On 2/6/2012 7:24 AM, Frank Becker wrote:
On 06.02.12 01:58, Matej Cepl wrote:
I have just finished listening to the FLOSS Weekly podcast #200 (http://twit.tv/show/floss-weekly/200) on autotest, where I've learned about the existence of TAP (http://testanything.org/). A standardization of testing seems to be so obviously The Right Thing™, that it is strange that I don't see much related movement in the Python world (I know only
TAP is not about 'standardization of testing' but standardized communication of test results between test modules and test harness. Python's two stdlib test packages include both test-writing methods and a test harness. They are compatible in the sense that doctests can be run within the unittest framework.

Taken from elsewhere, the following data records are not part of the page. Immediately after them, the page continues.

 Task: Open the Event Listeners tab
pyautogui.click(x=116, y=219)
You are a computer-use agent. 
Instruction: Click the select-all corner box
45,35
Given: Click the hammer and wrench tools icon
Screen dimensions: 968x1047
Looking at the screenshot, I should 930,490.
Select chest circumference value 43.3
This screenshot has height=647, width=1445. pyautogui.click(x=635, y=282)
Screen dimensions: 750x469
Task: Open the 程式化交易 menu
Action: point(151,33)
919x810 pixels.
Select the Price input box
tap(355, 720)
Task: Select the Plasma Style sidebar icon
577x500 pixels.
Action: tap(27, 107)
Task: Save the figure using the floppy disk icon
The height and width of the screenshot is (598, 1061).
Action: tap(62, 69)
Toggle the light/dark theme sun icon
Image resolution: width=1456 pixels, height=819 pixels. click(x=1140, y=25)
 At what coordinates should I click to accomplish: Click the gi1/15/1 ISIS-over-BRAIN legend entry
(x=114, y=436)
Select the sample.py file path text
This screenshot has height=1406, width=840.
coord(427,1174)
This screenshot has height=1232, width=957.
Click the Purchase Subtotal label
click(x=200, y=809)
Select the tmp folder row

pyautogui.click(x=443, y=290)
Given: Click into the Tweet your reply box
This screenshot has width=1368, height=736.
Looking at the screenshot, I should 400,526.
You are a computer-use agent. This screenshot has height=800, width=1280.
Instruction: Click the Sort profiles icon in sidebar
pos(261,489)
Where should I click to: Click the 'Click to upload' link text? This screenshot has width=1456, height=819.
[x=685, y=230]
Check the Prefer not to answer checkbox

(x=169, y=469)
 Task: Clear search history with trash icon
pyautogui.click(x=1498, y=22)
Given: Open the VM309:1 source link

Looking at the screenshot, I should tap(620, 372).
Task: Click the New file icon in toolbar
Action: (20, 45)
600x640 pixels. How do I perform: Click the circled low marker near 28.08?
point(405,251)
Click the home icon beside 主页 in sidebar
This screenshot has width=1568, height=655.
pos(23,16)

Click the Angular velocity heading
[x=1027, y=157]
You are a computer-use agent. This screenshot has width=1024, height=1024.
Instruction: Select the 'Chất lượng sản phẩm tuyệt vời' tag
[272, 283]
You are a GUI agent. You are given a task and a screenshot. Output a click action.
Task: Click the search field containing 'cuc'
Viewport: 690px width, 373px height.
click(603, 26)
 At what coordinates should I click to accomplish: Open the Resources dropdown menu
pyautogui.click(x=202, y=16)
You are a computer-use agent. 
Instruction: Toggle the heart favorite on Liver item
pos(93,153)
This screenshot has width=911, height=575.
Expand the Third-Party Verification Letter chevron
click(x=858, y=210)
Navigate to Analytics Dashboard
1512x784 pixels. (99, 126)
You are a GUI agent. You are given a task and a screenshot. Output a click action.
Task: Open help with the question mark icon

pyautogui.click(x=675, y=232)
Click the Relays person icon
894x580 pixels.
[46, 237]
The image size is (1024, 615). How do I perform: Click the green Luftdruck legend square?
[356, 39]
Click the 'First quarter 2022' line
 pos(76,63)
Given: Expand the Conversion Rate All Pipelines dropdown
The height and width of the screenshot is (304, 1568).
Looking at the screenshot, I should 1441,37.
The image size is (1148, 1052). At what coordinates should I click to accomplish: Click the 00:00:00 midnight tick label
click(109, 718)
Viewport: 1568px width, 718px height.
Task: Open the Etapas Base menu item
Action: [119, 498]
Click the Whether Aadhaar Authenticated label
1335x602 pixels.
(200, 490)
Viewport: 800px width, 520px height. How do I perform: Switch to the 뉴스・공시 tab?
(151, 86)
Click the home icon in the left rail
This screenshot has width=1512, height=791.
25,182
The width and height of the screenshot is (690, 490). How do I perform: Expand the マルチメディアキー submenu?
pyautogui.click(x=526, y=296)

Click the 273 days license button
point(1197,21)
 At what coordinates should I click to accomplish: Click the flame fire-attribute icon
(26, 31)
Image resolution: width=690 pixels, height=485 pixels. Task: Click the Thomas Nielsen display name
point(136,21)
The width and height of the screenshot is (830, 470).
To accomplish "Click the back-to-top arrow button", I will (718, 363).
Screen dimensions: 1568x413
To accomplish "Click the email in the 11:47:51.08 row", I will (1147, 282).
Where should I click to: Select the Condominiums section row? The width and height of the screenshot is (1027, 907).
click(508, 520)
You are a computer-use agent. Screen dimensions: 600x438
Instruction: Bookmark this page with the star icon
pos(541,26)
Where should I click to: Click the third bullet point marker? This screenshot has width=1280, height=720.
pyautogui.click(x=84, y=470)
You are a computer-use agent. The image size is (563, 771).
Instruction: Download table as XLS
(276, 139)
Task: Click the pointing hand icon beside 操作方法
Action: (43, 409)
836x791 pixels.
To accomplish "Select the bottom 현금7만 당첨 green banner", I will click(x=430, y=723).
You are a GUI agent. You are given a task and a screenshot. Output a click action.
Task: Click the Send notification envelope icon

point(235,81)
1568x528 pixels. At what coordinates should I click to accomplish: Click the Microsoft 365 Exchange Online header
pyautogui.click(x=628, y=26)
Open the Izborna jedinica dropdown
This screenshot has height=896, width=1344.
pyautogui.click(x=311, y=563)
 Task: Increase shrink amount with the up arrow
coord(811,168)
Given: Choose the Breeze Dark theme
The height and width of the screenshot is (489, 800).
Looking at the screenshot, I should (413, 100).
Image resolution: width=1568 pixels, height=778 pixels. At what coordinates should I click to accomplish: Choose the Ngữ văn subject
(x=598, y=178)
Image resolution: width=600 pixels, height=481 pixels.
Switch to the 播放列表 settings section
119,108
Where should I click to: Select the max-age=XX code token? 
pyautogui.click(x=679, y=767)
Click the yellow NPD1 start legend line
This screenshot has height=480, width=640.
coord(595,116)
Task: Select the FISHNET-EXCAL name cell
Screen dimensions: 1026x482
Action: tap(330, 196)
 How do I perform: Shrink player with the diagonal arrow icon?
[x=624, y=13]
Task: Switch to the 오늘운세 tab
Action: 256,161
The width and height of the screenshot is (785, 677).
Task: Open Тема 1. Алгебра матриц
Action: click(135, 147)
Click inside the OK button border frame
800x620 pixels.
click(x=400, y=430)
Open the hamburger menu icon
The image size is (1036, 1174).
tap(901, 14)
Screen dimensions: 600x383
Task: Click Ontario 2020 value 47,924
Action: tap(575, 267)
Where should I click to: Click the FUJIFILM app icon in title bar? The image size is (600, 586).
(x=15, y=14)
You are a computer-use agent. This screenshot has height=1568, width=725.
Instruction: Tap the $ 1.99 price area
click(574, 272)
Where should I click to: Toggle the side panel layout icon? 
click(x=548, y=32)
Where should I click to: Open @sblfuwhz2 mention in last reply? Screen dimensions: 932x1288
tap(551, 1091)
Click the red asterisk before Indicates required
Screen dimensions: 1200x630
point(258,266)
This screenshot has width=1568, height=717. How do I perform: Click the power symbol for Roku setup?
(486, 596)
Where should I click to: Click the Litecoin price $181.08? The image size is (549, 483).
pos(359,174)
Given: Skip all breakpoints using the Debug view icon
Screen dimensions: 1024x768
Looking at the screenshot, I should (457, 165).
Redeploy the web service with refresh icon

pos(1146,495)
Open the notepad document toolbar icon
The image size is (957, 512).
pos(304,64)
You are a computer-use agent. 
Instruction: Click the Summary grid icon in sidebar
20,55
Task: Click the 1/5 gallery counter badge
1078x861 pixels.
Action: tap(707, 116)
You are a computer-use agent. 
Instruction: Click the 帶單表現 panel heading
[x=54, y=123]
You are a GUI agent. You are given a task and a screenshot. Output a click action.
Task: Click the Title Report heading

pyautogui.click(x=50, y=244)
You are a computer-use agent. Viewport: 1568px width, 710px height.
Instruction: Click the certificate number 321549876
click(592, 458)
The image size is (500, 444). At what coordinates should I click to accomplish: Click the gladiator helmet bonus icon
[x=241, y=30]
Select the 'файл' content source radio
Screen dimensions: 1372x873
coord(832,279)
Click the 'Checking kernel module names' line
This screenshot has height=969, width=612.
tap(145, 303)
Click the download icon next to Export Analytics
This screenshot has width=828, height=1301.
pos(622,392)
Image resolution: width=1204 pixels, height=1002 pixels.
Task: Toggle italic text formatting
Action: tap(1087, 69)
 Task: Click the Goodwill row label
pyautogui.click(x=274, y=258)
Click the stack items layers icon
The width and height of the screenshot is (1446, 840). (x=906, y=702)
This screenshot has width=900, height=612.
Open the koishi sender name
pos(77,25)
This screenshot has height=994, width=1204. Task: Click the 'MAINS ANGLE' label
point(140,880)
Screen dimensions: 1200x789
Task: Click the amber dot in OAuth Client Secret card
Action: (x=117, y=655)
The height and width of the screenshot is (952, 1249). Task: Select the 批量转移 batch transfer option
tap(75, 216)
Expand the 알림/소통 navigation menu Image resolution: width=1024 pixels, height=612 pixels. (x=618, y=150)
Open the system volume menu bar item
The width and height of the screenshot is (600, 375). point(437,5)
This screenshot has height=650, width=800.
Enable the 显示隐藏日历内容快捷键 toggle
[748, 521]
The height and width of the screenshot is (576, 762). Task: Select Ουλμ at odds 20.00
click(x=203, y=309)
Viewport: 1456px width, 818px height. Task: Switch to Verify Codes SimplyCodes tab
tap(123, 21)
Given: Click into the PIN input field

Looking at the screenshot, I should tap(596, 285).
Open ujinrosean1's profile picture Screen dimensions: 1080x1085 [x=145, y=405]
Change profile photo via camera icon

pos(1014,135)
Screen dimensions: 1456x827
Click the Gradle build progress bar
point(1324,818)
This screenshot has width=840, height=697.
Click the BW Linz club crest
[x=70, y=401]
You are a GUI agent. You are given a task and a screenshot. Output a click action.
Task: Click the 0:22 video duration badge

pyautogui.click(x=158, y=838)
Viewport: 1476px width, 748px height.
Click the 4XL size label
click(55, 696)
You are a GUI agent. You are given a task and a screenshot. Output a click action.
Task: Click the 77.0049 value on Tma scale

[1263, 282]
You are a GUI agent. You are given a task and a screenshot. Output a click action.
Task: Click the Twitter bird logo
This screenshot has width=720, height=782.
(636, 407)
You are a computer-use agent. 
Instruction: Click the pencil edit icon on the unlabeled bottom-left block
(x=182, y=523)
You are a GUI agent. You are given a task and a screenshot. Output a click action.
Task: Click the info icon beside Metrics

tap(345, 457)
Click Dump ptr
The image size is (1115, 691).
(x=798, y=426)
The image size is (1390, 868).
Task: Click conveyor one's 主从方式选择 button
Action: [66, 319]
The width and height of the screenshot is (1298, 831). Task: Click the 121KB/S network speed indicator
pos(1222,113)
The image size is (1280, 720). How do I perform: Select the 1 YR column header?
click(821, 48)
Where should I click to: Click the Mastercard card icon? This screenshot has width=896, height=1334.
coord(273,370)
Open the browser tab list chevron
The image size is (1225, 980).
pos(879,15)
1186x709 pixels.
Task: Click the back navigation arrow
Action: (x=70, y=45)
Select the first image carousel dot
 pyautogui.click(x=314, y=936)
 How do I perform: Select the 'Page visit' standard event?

about http://git.codesimply.com/?p=PyTAP.git;a=summary or git://git.codesimply.com/PyTAP.git, which seems to be very very simple and only producer).
I presume PyTAP does something like converting (or rather, wrapping) output from unittests to (or rather, within) the TAP format, which includes wrapping in YAMLish. Or it provides alternate versions of the numerous AssertXxx functions in unittest. This is useful for someone running Python tests within a TAP harness, but not otherwise.
What am I missing? Why nobody seems to care about joining TAP standard?
The 'TAP standard' is what the Perl TAP module does. There is a pre-draft for an IETF standard. You could ask why Perl people don't care about joining the unittest 'standard'.